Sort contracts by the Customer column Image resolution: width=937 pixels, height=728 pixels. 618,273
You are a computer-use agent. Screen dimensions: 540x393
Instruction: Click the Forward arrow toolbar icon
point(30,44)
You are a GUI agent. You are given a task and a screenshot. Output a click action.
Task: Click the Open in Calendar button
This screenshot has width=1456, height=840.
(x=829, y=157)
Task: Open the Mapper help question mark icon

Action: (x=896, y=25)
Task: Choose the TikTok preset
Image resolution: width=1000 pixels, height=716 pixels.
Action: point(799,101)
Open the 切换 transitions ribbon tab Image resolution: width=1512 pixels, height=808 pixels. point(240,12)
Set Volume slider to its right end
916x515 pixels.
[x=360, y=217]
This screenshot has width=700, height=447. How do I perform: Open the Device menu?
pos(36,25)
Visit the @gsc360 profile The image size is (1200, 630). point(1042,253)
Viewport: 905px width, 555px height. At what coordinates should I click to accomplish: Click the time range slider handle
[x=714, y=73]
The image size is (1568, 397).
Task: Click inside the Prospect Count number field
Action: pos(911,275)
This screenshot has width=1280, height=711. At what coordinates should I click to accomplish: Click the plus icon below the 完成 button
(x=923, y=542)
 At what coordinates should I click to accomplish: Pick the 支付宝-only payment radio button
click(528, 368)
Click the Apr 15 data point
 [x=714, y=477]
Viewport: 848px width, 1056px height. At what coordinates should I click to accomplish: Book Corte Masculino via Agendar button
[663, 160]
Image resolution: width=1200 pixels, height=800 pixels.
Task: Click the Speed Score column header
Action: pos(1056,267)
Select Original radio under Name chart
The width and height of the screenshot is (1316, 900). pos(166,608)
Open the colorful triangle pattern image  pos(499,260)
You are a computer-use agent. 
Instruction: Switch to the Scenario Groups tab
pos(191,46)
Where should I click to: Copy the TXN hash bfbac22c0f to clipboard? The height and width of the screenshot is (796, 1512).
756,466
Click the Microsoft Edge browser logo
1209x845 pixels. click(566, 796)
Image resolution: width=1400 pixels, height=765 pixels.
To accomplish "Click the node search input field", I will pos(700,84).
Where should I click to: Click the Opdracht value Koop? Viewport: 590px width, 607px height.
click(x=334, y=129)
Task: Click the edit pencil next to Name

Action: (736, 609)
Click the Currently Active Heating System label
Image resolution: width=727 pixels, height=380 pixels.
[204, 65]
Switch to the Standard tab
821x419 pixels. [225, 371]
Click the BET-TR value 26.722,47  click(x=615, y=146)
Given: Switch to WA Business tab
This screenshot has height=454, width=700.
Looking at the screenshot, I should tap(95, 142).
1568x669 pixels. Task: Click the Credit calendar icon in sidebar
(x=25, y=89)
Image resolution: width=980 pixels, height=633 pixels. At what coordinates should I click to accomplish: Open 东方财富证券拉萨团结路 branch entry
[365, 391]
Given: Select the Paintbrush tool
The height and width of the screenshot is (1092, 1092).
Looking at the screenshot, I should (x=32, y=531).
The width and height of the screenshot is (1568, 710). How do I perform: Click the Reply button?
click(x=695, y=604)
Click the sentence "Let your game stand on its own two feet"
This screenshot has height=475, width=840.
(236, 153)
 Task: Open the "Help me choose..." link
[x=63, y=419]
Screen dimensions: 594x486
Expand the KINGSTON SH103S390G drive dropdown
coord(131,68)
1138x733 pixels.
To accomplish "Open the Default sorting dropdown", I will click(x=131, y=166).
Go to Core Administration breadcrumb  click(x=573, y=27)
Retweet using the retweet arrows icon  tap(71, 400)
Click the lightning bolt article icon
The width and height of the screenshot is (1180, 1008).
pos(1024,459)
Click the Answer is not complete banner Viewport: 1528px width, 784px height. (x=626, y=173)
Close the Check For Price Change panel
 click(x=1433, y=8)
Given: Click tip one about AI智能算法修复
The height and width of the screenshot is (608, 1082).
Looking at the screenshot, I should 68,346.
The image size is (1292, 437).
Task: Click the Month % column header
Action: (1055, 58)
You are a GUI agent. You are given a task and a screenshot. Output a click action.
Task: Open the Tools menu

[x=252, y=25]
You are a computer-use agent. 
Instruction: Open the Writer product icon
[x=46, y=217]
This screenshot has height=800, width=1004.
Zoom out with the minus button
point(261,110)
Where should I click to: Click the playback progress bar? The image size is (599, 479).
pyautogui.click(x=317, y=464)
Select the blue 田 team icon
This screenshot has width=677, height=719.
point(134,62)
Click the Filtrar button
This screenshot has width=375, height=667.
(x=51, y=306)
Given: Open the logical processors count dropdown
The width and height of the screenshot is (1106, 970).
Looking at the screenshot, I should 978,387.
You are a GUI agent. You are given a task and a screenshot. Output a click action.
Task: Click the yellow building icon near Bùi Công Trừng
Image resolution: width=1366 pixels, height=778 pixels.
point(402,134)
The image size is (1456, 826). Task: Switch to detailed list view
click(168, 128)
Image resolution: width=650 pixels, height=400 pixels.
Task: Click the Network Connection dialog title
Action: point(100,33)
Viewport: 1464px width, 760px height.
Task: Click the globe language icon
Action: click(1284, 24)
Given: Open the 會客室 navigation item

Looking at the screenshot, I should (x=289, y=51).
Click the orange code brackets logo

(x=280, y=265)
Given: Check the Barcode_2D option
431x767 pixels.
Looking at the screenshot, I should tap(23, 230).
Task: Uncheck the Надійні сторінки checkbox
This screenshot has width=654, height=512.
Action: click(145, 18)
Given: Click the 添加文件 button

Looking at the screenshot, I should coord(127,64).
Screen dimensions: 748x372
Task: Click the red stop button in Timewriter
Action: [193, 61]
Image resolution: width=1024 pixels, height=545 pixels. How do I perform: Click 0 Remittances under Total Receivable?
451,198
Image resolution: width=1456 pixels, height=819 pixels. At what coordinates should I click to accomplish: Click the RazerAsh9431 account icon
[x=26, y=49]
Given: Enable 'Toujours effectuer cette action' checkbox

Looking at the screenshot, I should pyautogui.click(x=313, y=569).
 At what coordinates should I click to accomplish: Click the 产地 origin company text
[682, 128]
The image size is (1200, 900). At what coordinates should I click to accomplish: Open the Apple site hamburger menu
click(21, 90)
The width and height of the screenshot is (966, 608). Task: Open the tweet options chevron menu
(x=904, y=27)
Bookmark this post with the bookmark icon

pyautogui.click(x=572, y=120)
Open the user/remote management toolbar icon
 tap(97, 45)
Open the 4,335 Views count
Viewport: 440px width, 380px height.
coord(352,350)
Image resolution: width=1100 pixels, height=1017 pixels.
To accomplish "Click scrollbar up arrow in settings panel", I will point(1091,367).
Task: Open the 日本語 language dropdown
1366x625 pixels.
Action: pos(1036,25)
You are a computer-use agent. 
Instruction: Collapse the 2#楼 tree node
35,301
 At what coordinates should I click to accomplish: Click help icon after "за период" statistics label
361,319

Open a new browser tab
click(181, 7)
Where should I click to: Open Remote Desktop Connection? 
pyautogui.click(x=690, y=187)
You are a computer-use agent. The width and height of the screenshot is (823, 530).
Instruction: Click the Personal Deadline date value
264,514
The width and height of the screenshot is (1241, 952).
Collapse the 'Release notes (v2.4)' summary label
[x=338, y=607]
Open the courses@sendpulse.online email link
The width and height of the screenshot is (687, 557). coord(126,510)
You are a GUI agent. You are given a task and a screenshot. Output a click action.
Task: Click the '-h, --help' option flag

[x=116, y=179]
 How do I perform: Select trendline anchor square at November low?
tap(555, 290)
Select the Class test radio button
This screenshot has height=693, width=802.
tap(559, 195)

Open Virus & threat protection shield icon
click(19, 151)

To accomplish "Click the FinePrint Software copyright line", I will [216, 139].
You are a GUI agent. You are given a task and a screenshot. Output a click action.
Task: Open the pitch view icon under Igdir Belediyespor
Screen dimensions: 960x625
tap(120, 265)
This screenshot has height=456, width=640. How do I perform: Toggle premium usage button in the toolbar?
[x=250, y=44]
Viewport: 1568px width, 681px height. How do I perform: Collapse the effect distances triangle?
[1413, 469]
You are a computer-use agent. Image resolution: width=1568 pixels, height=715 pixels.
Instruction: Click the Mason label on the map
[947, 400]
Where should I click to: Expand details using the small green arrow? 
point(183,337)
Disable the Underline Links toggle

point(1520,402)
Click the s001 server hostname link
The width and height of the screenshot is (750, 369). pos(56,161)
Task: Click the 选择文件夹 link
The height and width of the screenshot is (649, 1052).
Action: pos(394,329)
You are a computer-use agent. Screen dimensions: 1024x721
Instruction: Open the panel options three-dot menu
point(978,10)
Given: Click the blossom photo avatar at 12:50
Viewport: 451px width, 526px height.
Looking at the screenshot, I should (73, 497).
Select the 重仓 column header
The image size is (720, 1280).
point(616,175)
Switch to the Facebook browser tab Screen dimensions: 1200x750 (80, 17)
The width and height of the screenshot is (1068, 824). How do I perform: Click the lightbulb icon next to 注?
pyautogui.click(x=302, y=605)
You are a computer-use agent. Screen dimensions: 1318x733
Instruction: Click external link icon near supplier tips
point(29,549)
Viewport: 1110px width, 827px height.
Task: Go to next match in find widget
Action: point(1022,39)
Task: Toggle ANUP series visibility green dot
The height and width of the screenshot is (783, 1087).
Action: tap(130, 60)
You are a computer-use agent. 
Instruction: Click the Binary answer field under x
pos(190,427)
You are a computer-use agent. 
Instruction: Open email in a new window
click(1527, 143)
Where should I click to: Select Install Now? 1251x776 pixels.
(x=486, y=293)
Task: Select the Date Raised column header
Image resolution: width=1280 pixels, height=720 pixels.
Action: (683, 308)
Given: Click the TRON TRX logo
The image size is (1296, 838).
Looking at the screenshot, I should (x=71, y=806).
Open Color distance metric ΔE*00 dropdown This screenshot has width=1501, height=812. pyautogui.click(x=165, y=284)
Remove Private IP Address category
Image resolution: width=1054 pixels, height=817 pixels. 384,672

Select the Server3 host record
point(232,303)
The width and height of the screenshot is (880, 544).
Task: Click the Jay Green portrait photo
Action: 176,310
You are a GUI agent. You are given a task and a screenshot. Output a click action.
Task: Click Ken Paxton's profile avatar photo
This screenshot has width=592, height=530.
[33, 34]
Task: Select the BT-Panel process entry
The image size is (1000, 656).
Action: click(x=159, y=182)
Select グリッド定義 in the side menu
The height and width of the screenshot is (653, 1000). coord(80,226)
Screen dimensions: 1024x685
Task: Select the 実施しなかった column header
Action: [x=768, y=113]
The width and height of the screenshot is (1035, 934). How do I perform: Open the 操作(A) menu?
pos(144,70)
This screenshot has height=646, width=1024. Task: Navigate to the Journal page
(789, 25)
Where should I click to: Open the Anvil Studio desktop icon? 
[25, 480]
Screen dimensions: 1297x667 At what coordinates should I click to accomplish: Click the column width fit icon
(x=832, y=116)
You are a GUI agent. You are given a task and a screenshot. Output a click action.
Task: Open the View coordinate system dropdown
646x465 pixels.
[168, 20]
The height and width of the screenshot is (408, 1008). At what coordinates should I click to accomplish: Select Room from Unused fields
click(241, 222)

#### [Problem details]
Nothing but a number, please, for how many lines of the data hold "avatar".

#### [Exercise response]
2